◆ Your assignment: Only the lines that include "objednání" should be copied from the data below.
===== The input
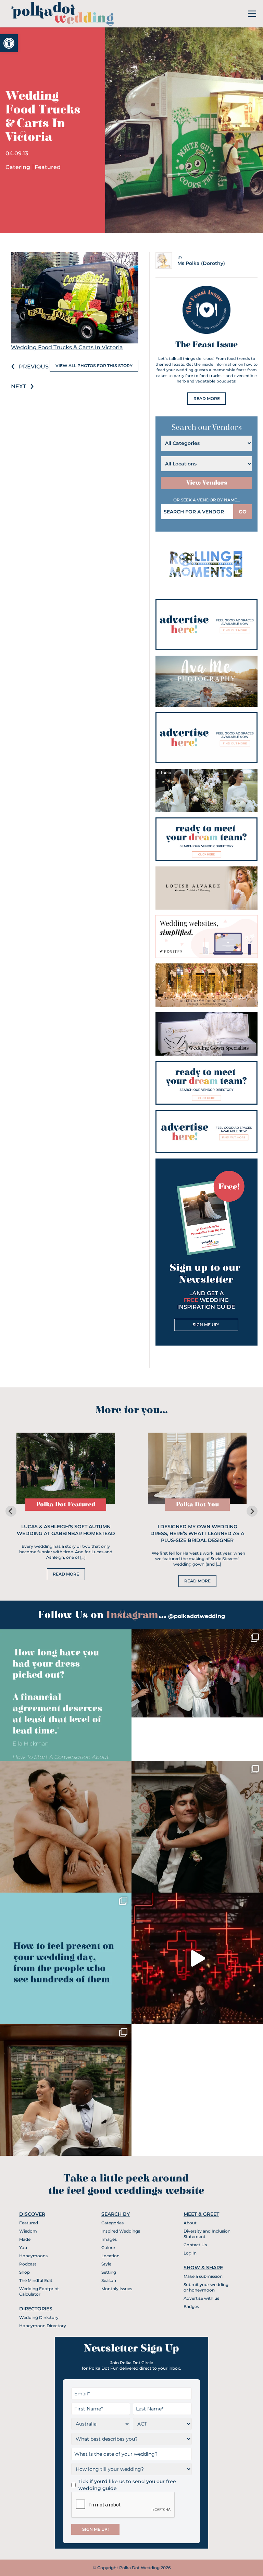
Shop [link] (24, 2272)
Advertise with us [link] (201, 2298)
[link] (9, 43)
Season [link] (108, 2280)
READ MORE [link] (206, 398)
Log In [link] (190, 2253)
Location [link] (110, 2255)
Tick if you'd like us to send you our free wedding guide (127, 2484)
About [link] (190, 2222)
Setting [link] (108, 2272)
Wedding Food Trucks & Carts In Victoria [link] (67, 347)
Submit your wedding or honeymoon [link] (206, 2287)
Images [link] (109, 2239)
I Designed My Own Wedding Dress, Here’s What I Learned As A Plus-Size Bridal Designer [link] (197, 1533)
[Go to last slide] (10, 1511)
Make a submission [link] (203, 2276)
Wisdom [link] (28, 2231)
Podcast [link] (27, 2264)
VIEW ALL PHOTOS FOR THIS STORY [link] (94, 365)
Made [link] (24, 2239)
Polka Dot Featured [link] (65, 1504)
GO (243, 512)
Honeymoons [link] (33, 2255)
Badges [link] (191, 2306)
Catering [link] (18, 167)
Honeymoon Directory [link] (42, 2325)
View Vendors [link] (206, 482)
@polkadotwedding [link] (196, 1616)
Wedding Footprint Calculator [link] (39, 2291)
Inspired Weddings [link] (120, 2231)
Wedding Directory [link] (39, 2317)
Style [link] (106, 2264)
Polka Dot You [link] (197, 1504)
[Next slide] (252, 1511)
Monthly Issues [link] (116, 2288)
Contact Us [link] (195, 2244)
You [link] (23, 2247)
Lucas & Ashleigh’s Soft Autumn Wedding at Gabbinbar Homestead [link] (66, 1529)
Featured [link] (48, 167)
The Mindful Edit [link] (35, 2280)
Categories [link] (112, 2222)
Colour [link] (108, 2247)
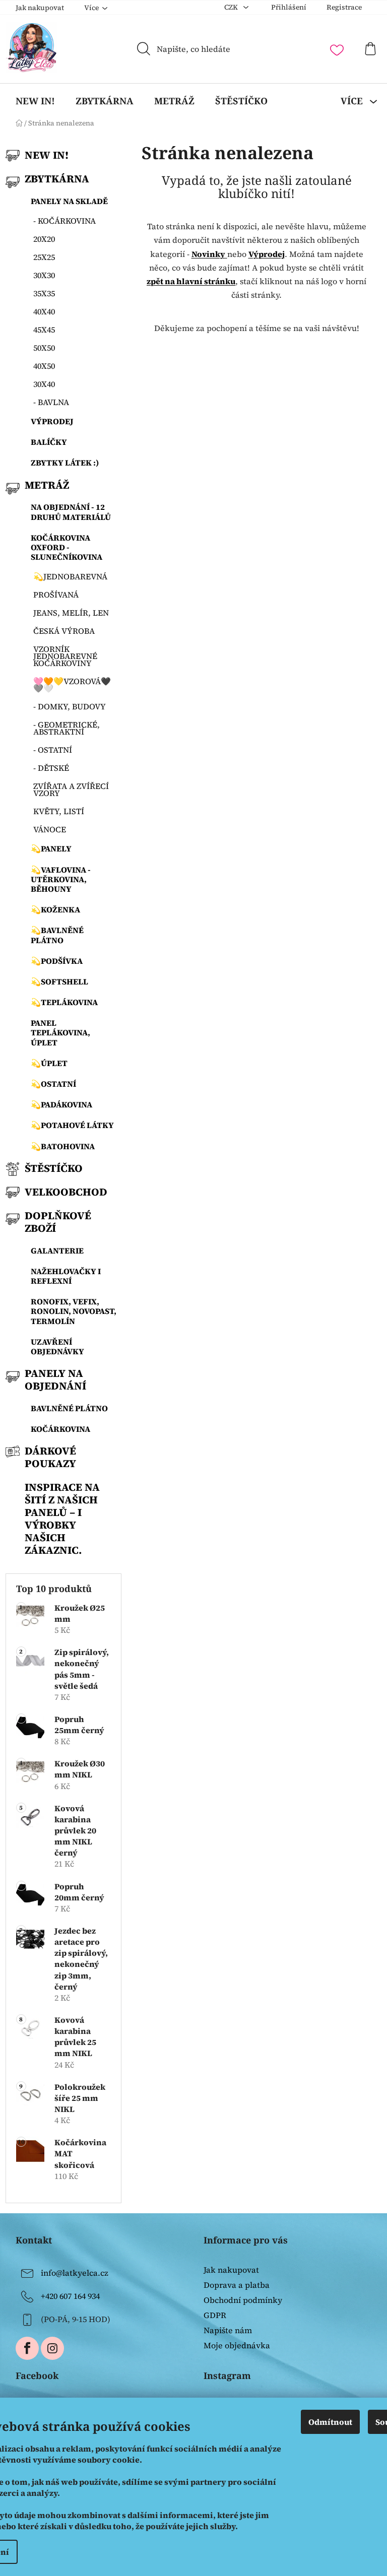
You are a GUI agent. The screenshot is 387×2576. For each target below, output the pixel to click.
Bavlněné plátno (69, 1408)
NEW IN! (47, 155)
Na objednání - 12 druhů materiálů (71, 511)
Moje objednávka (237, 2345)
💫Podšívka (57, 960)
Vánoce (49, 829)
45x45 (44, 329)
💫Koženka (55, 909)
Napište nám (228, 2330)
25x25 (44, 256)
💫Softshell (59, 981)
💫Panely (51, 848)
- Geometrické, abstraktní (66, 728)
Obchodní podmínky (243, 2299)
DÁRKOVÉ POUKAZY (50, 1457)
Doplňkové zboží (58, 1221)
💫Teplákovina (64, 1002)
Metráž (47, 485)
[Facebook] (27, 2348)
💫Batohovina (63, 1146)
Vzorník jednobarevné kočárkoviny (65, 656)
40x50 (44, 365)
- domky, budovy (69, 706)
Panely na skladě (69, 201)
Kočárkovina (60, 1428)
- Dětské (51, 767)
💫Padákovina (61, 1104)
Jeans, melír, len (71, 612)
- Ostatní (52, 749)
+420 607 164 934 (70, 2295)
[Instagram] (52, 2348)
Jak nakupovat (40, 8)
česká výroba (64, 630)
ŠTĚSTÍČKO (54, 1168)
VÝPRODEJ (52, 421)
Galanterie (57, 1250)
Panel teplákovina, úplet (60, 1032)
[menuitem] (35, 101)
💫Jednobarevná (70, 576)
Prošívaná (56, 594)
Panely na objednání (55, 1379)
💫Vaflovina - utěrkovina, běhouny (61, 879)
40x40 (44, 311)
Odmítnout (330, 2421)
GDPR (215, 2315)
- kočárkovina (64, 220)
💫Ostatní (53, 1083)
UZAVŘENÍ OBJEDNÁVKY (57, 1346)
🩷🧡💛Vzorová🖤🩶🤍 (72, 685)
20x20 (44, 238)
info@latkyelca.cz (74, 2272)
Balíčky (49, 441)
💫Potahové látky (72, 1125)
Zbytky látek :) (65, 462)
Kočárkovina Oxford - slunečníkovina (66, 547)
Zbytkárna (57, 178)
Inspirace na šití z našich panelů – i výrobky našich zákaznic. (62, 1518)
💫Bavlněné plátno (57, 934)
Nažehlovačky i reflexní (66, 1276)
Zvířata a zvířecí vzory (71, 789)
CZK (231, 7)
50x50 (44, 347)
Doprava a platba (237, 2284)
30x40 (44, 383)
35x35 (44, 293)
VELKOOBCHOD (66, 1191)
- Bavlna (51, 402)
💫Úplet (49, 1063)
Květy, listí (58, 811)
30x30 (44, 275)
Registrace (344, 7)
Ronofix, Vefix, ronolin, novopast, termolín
==========
◆ Task output:
Na objednání - 12 druhů materiálů (71, 511)
Panely na objednání (55, 1379)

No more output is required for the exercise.